Pixel coordinate grounding data:
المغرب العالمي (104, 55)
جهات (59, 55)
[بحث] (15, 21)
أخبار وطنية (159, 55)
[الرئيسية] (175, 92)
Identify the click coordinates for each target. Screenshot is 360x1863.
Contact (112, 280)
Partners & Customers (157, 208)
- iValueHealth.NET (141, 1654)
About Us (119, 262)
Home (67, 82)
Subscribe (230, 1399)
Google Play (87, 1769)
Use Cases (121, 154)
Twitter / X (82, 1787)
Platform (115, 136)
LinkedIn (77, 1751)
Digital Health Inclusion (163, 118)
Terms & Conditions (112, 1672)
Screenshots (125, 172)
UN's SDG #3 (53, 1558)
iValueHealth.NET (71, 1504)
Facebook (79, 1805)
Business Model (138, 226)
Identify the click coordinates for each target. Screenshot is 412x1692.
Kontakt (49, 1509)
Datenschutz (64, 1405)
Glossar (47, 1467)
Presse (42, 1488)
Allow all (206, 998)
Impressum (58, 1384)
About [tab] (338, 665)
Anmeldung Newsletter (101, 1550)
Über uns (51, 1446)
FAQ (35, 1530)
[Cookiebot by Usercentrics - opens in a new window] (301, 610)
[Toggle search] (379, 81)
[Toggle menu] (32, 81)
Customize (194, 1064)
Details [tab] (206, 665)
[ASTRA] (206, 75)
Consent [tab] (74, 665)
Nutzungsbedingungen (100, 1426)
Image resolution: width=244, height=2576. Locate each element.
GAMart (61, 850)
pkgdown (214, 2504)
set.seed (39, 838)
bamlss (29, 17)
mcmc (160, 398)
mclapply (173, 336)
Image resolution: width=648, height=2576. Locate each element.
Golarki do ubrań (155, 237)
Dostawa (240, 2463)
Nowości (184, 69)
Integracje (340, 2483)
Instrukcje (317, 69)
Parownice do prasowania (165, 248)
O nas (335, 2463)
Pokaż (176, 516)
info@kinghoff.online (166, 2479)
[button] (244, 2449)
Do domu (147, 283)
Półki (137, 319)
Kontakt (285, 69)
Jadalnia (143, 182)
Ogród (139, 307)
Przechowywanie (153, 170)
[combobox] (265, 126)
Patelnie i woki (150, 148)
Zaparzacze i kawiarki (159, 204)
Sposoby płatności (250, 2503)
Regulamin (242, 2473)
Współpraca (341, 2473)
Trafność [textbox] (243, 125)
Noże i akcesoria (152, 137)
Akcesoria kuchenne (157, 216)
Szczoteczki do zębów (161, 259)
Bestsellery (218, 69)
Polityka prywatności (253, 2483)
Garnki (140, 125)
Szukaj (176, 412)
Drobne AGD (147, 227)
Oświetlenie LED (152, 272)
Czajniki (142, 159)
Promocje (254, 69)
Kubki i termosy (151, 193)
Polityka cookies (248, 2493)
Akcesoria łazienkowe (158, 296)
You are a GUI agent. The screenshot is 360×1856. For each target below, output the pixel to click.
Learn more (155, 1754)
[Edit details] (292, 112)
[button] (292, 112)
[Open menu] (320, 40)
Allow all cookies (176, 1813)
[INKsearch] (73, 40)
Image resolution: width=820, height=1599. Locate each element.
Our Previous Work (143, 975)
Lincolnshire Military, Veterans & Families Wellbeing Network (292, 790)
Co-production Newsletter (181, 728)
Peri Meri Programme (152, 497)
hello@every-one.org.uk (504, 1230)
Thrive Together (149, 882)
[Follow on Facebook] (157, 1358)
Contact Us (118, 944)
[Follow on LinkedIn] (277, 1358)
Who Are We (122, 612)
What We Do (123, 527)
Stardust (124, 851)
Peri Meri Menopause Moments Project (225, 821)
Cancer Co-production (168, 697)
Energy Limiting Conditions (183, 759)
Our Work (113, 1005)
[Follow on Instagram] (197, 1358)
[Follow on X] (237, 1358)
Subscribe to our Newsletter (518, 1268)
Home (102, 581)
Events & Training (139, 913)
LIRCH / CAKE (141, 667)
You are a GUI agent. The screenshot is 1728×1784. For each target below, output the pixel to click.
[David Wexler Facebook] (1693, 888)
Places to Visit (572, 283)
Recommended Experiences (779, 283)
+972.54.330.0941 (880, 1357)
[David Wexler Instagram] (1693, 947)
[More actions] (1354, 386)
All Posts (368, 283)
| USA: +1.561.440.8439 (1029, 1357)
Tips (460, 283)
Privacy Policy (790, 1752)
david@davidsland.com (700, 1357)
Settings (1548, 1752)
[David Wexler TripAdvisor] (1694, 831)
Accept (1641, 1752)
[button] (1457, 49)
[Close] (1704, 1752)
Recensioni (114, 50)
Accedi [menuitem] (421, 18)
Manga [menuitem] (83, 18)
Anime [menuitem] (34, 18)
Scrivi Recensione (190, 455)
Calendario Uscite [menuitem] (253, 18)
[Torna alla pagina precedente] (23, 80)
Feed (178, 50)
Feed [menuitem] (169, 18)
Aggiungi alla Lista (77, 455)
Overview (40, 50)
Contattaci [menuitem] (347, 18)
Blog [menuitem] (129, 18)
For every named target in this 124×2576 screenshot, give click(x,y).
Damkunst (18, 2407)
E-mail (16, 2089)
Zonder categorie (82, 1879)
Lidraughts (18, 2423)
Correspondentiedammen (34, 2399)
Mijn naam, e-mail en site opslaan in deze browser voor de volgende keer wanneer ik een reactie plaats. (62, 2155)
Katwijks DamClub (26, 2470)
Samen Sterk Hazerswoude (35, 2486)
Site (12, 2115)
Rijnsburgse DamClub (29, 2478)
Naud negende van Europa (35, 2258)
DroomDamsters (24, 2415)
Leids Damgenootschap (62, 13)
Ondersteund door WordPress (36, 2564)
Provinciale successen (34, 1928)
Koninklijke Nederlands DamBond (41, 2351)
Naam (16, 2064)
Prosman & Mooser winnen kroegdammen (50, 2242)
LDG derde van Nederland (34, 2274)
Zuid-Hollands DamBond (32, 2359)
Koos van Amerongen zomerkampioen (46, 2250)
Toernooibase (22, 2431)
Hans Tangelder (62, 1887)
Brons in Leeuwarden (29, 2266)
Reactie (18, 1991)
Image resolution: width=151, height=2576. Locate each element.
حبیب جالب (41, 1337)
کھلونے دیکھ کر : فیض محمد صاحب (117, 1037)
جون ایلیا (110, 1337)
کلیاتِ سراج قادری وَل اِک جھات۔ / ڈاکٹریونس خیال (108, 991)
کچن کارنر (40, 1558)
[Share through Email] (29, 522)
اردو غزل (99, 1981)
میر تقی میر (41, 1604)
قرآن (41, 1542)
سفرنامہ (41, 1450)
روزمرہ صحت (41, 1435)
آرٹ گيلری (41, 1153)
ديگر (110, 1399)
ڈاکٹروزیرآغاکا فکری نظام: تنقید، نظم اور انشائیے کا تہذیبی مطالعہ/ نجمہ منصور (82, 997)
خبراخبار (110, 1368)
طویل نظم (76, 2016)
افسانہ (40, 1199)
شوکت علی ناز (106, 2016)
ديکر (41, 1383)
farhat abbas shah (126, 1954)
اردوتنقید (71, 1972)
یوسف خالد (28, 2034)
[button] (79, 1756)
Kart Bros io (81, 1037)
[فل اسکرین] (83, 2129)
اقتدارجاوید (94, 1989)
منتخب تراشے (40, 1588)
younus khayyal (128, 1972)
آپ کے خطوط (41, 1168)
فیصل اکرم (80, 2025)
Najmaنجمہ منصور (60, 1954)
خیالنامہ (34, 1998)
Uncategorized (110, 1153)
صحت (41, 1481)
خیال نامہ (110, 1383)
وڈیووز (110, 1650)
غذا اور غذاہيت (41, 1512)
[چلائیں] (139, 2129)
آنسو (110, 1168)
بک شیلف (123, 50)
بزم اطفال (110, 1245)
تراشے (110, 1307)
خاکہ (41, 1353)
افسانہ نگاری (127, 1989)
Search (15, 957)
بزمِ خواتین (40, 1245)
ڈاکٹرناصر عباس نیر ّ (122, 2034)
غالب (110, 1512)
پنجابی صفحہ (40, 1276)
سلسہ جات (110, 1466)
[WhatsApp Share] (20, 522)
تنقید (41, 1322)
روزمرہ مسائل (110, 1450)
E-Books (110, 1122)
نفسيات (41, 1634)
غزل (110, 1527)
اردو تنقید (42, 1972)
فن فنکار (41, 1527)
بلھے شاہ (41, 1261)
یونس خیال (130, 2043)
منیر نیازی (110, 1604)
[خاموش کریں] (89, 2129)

YOUR OBJECTIVE » Give back the records word for word. Start at the first line, end at the line containing "- iValueHealth.NET (141, 1654)", and include both.

REPLY TO THE TASK »
المغرب العالمي (104, 55)
جهات (59, 55)
[بحث] (15, 21)
أخبار وطنية (159, 55)
[الرئيسية] (175, 92)
Identify the click coordinates for each target. Screenshot is 360x1863.
Contact (112, 280)
Partners & Customers (157, 208)
- iValueHealth.NET (141, 1654)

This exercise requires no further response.